Beaucoup des incorporés de force, qui rentrèrent pour la plupart entre 1945 et 1955, portèrent les stigmates physiques et psychiques des combats, de leur internement en Russie et dans des camps américains. Ils tentèrent d’oublier cette ignominie de l’incorporation de force, les souffrances vécues et durent vivre bien souvent avec la honte d’avoir dû servir l’ennemi.
Discours du maire pour la commémoration des Incorporés de Force
Je veux tout d’abord saluer les personnes ici présentes qui nous honorent de leur présence à l’occasion de cette cérémonie en mémoire de nos incorporés de force.

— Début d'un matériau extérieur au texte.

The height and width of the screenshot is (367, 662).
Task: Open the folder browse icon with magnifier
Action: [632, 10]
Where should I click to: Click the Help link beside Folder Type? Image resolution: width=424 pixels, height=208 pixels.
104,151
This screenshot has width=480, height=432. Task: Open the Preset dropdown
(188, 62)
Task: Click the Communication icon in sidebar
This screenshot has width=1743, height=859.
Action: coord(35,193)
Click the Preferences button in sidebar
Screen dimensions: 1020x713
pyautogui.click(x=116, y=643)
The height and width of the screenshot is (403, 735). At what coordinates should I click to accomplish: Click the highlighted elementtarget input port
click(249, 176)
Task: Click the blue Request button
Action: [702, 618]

Je salue madame la sénatrice, messieurs les maires et représentants des communes voisines, le représentant de la gendarmerie, mesdames et messieurs les représentants des associations mémorielles et patriotiques ainsi que leurs porte-drapeaux, nos invités, les maires et adjoints honoraires, les représentants des associations locales, les membres du conseil municipal et le personnel communal ainsi que vous tous qui avez voulu marquer de votre présence ce moment qui va nous permettre de nous rappeler une période douloureuse de l’histoire de France, de l’histoire de l’Alsace et de notre commune, la déportation militaire appelée plus communément incorporation de force de nos jeunes concitoyens de 1942 à 1945 et qui s’est poursuivie, pour certains, par un internement en URSS.
Dans quelques instants, l’histoire des incorporés de force va vous être rappelée brièvement et le témoignage d’un incorporé de force vous sera lu.

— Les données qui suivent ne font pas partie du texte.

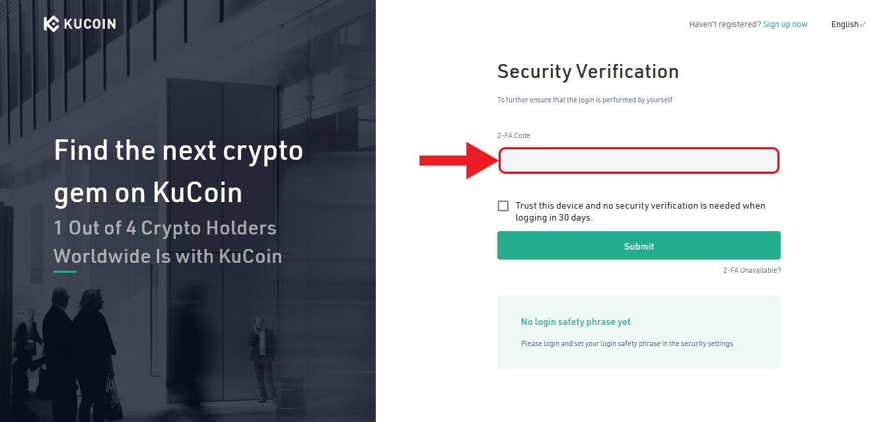The image size is (891, 422).
Task: Open Sign up now registration link
Action: pyautogui.click(x=785, y=24)
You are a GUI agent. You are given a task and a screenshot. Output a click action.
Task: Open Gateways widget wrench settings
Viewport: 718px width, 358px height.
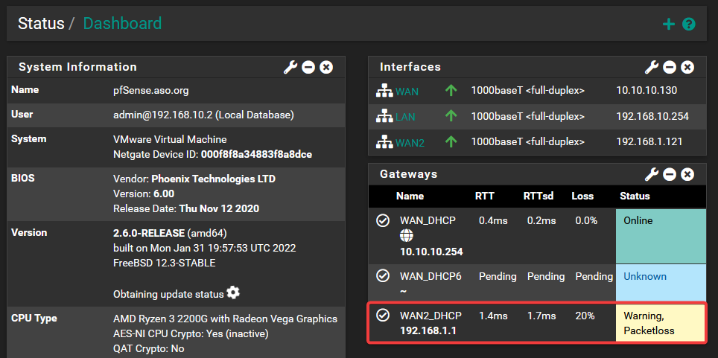point(652,174)
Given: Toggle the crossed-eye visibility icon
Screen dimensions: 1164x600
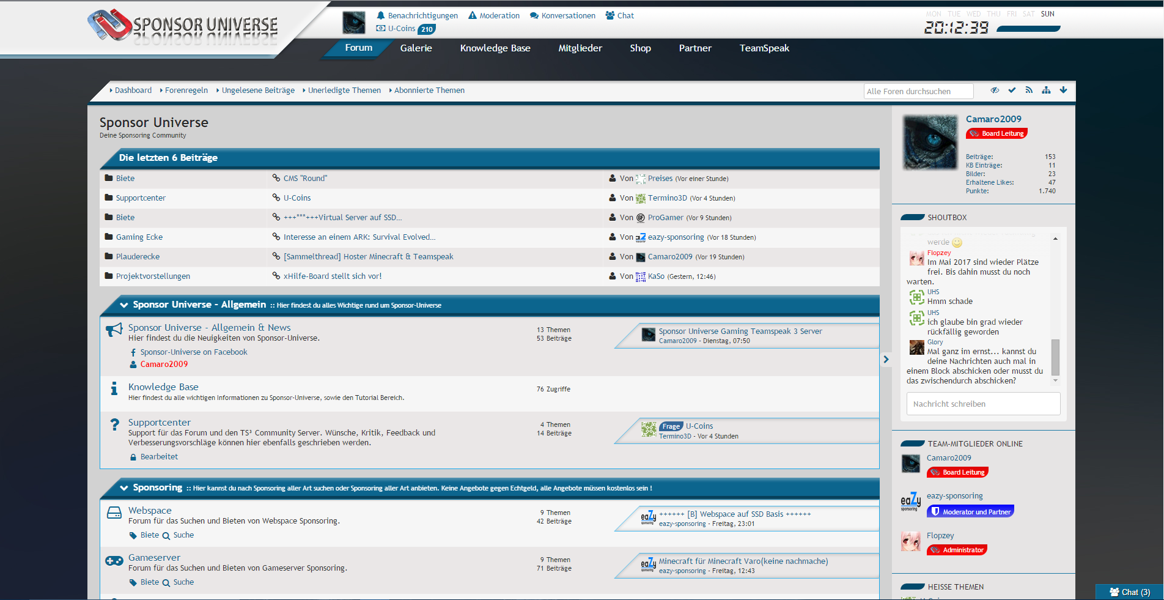Looking at the screenshot, I should (x=995, y=91).
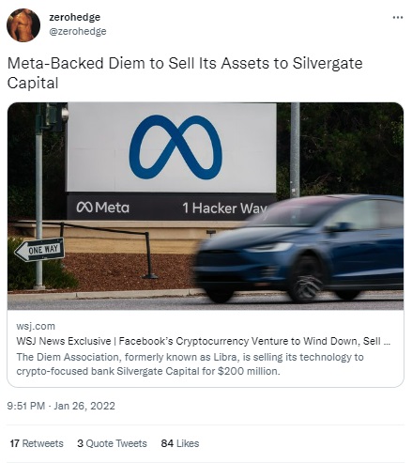Click the @zerohedge handle
The width and height of the screenshot is (412, 463).
tap(78, 31)
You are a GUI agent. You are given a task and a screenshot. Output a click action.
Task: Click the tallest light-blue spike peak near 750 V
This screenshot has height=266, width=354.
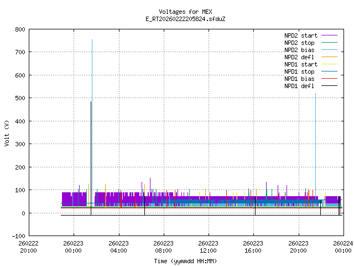(92, 40)
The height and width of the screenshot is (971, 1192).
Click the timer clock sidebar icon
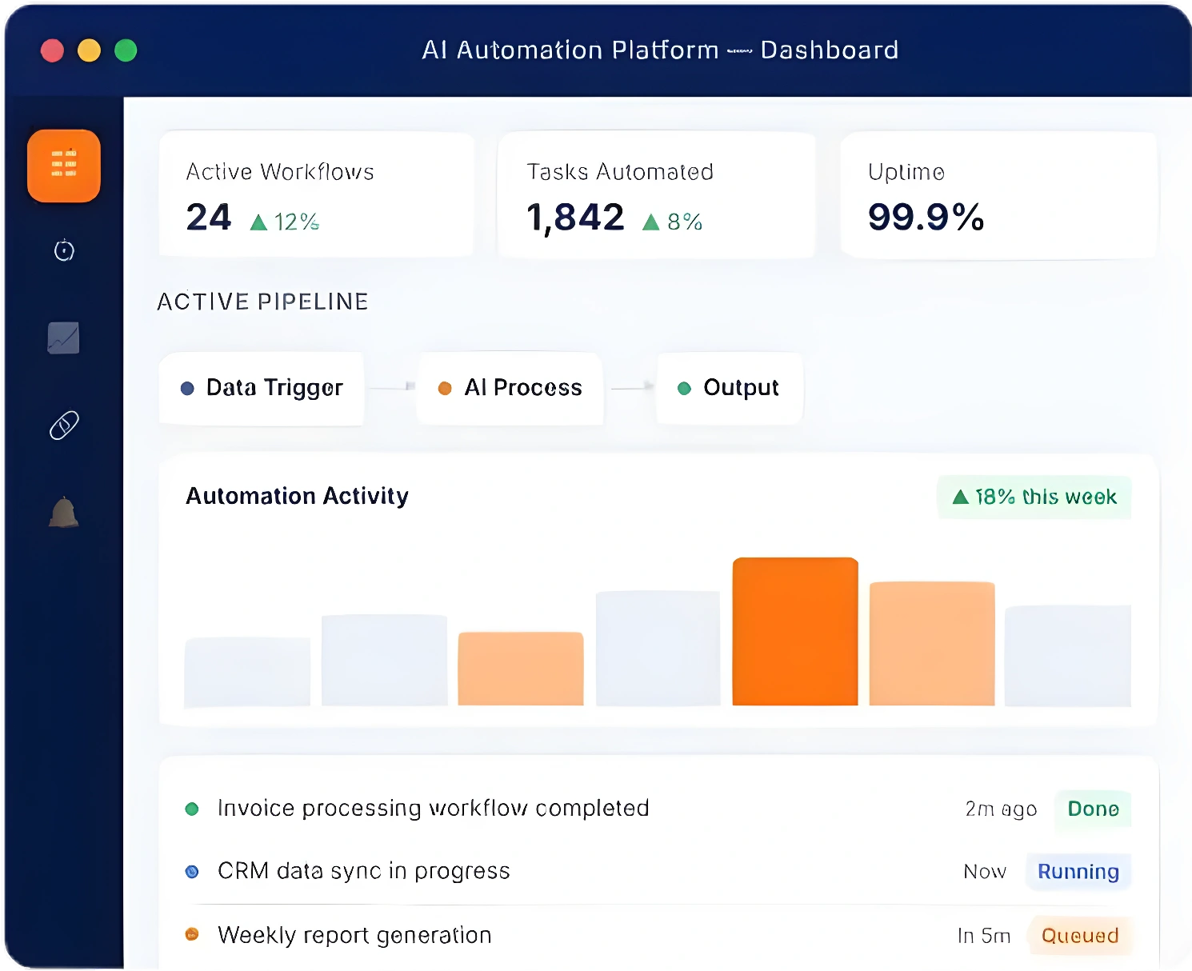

À présent, permettez-moi d’indiquer dans quel cadre s’inscrit notre démarche.
Il y a quelques années, le nom des incorporés de force a été inscrit sur notre monument aux morts. Le 15 mai 2022, nous avons souhaité rendre hommage aux gars de la 2e DB qui ont libéré, par deux fois, notre village, 13 au sacrifice de leur vie et nous avons érigé une borne de la voie de la 2e DB / borne du serment de Koufra que vous pouvez voir sur ma gauche avec les 2 panneaux d’information.

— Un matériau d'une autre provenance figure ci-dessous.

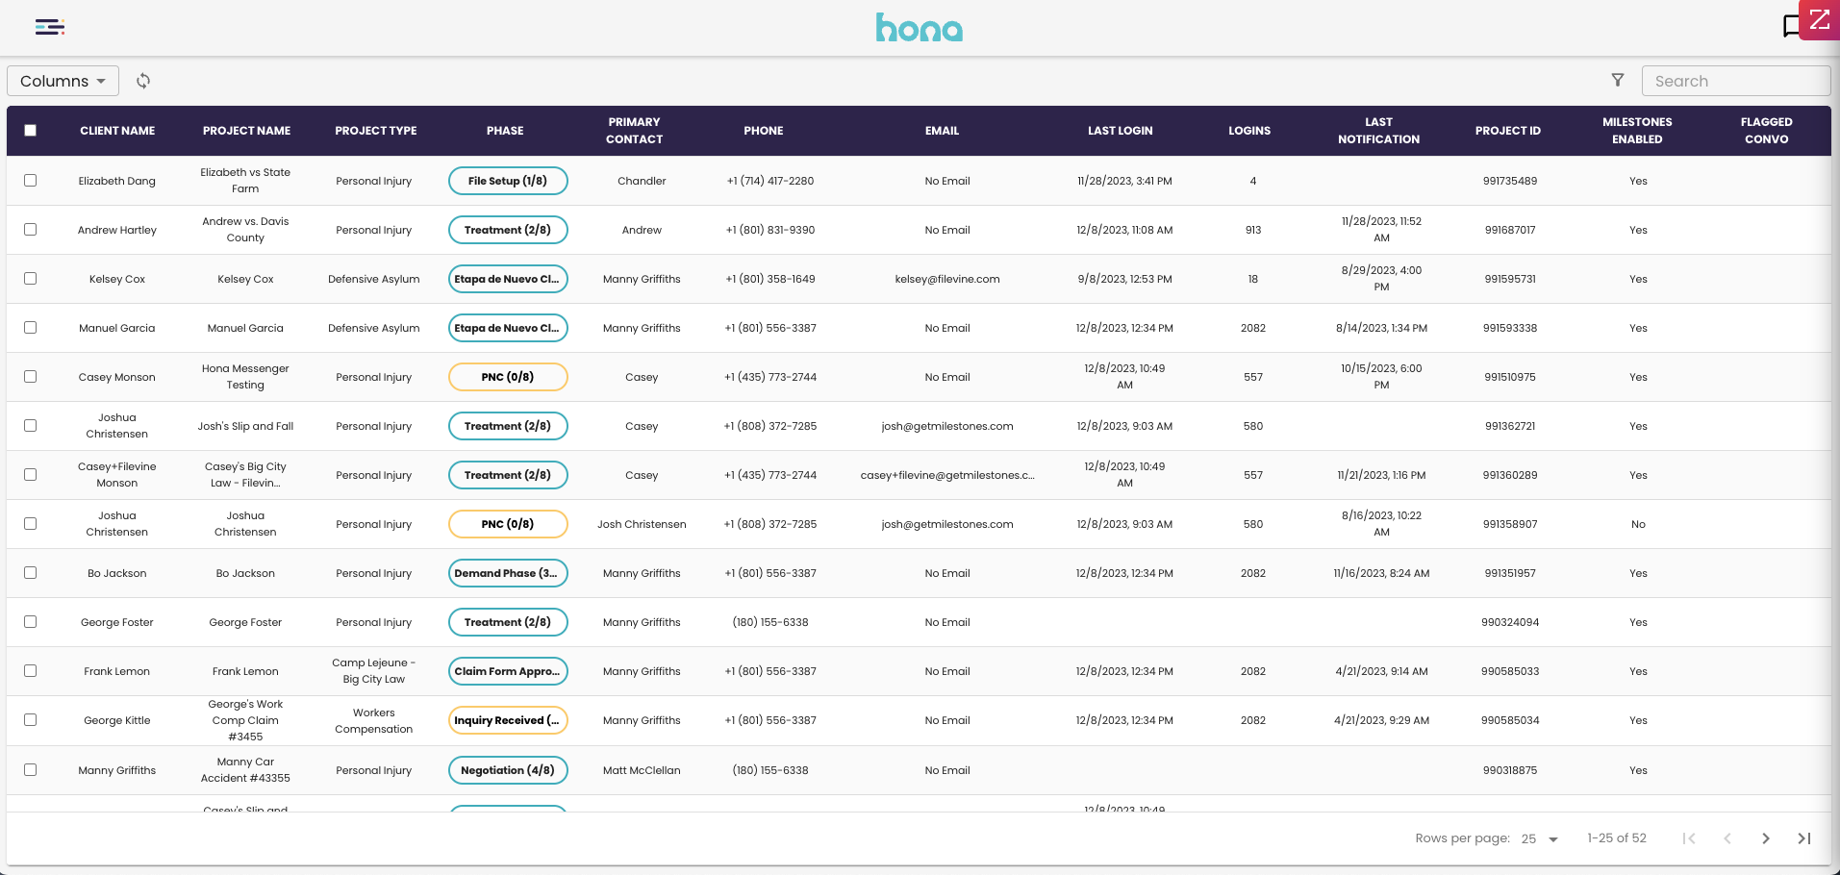Viewport: 1840px width, 875px height.
Task: Jump to the first page of rows
Action: [1688, 838]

C’est dans le cadre du devoir de mémoire et de la mise en place d’un chemin de mémoire qui part de notre monument aux Morts, au centre du village, en passant par cette allée que nous allons inaugurer puis la borne de la 2e DB pour enfin arriver à notre cimetière que nous avons décidé d’honorer nos incorporés de force.
Le devoir de mémoire est la responsabilité collective de se souvenir des événements du passé, même les plus douloureux, afin d’en tirer des leçons pour l’avenir. Il est essentiel de se souvenir de l’histoire des incorporés de force, de reconnaître leur souffrance et de s’engager à préserver leur mémoire pour les générations futures.
Il faut transmettre l’histoire des incorporés de force pour éviter que de tels drames ne se reproduisent.
Baptiser cette allée, allée des incorporés de force et dévoiler ce panneau d’information, c’est certes se rappeler de l’incorporation de force, mais c’est aussi rendre justice à ceux de notre village qui ont souffert de cette pratique ignominieuse, à ceux qui sont morts ou qui sont rentrés. C’est également sensibiliser le public à l’histoire souvent méconnue des incorporés de force et lutter contre l’oubli.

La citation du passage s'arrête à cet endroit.